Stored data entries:

○ ○ ○

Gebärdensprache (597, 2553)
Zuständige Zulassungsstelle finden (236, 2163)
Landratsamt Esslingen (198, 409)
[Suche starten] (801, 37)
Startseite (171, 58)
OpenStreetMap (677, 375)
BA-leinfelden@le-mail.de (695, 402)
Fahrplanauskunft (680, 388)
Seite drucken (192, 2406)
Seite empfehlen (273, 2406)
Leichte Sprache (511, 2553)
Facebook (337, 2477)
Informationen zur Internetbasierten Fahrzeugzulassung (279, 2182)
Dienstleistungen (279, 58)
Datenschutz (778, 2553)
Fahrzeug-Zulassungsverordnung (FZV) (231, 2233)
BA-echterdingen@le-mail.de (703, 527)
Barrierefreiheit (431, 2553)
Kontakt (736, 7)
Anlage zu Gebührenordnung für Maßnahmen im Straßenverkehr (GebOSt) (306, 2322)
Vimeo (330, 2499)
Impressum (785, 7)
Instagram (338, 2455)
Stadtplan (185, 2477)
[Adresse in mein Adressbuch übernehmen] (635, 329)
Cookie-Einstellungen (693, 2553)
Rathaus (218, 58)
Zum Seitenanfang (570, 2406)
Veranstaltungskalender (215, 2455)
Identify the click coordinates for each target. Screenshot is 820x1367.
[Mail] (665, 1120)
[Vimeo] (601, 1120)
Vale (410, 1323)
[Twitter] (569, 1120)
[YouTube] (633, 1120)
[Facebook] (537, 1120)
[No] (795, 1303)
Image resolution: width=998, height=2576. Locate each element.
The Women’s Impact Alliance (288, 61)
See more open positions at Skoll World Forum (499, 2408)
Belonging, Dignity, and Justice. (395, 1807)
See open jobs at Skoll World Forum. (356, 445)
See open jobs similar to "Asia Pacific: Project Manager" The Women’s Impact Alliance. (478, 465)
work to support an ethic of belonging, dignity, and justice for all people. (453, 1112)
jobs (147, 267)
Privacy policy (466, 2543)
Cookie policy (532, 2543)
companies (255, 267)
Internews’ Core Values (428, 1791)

○ ○ ○

■ **Task requirements**
Check each line of the records for the word "Skoll", and show the lines that contain it.

■ **Result**
See more open positions at Skoll World Forum (499, 2408)
See open jobs at Skoll World Forum. (356, 445)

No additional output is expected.